**Task to carry out:** Each line of the data below from the one holding "January 2013 (762, 286)" to the one holding "Tom Hooper (349, 691)", inclusive, is to be reproduced exactly; no other line belongs in the answer.

**Exercise inputs:**
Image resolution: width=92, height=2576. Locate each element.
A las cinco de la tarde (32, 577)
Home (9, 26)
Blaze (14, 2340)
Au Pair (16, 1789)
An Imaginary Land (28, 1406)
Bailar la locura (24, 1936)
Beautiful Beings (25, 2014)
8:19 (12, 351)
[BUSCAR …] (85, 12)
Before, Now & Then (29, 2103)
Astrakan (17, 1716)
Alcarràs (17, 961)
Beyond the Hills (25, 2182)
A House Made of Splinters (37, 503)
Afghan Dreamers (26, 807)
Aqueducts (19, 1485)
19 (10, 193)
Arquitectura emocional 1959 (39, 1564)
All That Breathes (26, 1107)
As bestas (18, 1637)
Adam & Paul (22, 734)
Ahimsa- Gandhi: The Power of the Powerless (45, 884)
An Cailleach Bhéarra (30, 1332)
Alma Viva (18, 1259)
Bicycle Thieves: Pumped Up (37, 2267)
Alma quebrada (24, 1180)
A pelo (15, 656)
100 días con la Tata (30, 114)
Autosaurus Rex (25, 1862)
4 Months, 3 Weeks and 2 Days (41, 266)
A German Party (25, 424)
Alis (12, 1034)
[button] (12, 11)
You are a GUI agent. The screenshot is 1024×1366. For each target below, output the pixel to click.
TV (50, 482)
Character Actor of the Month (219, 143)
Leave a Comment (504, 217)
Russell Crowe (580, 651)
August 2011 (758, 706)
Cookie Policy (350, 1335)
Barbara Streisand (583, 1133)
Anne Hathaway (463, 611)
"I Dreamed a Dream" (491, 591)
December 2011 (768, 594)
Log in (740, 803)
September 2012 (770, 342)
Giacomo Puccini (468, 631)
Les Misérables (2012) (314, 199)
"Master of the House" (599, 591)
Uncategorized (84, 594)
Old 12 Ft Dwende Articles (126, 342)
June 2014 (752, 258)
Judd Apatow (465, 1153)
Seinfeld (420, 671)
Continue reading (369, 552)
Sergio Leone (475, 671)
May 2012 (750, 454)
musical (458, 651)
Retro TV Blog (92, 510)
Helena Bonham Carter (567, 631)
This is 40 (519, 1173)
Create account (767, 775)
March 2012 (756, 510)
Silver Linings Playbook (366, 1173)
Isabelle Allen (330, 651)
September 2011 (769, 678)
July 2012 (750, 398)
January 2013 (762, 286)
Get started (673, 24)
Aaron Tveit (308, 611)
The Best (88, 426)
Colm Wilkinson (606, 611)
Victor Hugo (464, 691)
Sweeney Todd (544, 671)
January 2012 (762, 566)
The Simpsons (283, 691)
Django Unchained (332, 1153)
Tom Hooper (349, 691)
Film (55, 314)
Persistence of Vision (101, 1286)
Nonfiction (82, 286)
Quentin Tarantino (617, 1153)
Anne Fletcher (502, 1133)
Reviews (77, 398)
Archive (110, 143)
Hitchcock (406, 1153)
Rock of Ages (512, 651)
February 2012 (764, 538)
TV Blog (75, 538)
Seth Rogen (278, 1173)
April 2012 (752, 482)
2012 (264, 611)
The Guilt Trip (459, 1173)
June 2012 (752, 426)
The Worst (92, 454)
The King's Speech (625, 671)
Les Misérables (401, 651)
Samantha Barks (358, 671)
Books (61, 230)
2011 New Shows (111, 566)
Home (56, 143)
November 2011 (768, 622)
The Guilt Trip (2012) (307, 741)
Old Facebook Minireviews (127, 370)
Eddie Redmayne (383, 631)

**Result for this exercise:**
January 2013 (762, 286)
Get started (673, 24)
Aaron Tveit (308, 611)
The Best (88, 426)
Colm Wilkinson (606, 611)
Victor Hugo (464, 691)
Sweeney Todd (544, 671)
January 2012 (762, 566)
The Simpsons (283, 691)
Django Unchained (332, 1153)
Tom Hooper (349, 691)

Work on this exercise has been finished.